Chance McCarty pulled off one of the boldest plays in baseball: He stole home.
Everyone cheered when the 11-year-old boy from Paris, Missouri, slid across the plate. But after Chance stood up and dusted himself off, he noticed something just didn’t feel right.
“I thought I had a little scratch on my knee,” he said. “But then I looked at it and saw a whole bunch of fat and a whole bunch of skin. I started freaking out.”
Chance’s deep cut warranted a trip to the emergency room at MU Health Care’s Children’s Hospital. His mind raced during the car ride.
“I thought maybe my baseball career was going to be over,” he said. “I really didn’t know how bad it was or what would happen at the hospital.”
After Chance checked into the emergency room, a doctor determined he needed stitches.

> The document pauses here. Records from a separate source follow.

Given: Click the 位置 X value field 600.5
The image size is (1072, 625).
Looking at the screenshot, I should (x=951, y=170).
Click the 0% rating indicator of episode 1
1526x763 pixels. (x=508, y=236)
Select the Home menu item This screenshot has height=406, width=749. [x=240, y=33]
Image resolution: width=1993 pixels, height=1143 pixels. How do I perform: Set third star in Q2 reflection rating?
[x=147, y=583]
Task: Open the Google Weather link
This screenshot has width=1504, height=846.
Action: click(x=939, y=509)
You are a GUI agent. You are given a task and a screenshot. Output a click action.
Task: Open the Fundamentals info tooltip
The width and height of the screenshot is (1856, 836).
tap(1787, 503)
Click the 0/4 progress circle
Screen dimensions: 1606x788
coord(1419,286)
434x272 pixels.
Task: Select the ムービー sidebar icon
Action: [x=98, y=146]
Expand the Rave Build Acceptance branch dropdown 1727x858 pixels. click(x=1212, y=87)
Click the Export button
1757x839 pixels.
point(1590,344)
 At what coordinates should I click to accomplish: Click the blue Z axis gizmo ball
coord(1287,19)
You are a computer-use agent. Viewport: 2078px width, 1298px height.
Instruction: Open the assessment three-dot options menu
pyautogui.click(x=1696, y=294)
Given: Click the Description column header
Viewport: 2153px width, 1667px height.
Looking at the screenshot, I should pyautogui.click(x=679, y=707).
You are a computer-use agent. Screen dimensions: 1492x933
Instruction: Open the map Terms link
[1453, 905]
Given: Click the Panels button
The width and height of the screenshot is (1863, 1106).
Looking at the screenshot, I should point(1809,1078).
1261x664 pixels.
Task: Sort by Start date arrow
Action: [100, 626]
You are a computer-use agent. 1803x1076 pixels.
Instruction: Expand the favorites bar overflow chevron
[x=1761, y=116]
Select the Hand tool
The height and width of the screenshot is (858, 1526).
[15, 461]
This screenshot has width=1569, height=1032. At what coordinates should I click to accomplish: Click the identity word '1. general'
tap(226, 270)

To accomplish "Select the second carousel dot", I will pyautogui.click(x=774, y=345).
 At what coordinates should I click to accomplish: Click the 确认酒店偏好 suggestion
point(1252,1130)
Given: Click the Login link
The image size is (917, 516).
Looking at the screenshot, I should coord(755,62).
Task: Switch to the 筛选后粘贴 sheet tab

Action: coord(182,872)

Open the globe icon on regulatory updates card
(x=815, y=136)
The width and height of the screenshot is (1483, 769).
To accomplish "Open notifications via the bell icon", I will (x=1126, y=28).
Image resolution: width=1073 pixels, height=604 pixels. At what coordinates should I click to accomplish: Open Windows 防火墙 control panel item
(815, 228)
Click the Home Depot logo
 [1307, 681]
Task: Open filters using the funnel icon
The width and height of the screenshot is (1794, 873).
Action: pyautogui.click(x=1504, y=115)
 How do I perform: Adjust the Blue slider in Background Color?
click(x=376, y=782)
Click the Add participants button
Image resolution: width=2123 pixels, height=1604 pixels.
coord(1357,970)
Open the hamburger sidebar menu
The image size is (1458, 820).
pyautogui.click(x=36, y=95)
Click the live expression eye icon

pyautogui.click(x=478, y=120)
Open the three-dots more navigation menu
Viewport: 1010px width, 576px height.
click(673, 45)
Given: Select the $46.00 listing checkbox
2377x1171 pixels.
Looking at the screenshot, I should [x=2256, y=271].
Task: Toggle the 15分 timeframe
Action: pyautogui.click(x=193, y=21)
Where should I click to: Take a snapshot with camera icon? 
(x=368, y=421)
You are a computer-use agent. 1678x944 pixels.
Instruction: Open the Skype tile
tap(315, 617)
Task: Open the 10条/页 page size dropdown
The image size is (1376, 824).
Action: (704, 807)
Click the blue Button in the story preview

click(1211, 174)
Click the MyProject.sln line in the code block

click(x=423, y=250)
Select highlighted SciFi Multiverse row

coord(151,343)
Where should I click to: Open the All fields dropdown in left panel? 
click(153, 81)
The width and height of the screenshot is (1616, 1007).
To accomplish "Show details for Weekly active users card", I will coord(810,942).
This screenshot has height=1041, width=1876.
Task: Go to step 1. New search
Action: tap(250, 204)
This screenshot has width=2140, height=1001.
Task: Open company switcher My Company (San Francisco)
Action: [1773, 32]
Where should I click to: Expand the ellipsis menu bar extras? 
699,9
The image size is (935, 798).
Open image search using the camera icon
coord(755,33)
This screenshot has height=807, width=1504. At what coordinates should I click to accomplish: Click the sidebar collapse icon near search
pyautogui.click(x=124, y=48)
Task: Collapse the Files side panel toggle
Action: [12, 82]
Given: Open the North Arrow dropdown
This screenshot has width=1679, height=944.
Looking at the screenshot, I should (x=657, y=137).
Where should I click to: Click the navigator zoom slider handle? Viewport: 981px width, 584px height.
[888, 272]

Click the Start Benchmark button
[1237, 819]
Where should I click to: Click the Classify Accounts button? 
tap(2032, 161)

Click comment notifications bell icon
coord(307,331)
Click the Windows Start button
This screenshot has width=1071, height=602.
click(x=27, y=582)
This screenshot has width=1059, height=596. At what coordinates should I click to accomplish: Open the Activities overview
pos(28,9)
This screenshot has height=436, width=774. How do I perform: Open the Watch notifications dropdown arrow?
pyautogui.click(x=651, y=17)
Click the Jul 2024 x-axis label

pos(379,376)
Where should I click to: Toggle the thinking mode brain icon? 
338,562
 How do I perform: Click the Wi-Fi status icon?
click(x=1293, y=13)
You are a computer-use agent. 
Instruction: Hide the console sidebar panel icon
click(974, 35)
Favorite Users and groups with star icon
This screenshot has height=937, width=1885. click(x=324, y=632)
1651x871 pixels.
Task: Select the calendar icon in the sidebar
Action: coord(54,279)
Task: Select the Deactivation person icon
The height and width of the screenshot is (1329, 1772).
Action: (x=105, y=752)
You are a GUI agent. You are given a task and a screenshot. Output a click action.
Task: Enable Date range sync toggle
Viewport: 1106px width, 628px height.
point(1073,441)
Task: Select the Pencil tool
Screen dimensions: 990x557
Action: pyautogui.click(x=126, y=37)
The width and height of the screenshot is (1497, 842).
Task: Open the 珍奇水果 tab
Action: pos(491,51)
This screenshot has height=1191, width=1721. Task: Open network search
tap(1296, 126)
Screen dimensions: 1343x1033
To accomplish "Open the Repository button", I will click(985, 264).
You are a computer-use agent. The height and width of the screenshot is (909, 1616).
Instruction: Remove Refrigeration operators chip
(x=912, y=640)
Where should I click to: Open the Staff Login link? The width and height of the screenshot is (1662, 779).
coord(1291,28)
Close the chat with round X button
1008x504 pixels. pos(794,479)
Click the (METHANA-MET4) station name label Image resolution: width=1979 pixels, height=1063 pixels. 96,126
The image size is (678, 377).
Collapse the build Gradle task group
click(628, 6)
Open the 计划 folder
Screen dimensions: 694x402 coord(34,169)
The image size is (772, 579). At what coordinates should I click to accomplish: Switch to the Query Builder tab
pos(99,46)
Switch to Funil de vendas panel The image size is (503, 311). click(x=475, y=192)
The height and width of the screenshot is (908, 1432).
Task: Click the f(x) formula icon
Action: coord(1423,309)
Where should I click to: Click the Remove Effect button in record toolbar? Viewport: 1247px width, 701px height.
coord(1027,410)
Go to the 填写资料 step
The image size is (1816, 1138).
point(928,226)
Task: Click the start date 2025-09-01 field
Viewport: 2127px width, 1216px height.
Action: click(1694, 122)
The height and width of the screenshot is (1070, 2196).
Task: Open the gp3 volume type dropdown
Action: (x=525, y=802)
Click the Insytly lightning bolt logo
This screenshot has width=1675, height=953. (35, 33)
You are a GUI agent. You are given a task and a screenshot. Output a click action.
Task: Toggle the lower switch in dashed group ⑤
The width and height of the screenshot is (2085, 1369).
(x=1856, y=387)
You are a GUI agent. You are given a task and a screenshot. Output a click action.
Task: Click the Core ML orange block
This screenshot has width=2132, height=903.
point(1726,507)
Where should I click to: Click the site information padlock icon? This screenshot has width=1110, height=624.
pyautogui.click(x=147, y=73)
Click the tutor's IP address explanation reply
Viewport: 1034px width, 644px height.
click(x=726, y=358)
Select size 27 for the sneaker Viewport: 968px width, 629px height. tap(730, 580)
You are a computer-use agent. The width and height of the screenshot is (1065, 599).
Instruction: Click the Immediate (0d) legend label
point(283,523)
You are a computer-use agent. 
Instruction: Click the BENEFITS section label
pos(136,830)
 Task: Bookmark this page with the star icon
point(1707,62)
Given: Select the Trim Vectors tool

A Child Life specialist spoke with Chance to determine a “coping plan” that included virtual reality (VR) goggles, an innovative addition to Children’s Hospital’s emergency care.
“In the emergency department, we use several techniques and tools to distract children and transport them to a more fun and comfortable place,” said George Koburov, MD, chief of pediatric emergency medicine at MU Health Care. “The VR goggles are great because they immerse kids into a different world where they have complete control of what is going on.”
VR goggles are offered to school-aged children who visit the emergency room for stitches, broken bones, splinter removals and more. They are also used in other departments to help distract kids during procedures, IV placements and blood transfusions.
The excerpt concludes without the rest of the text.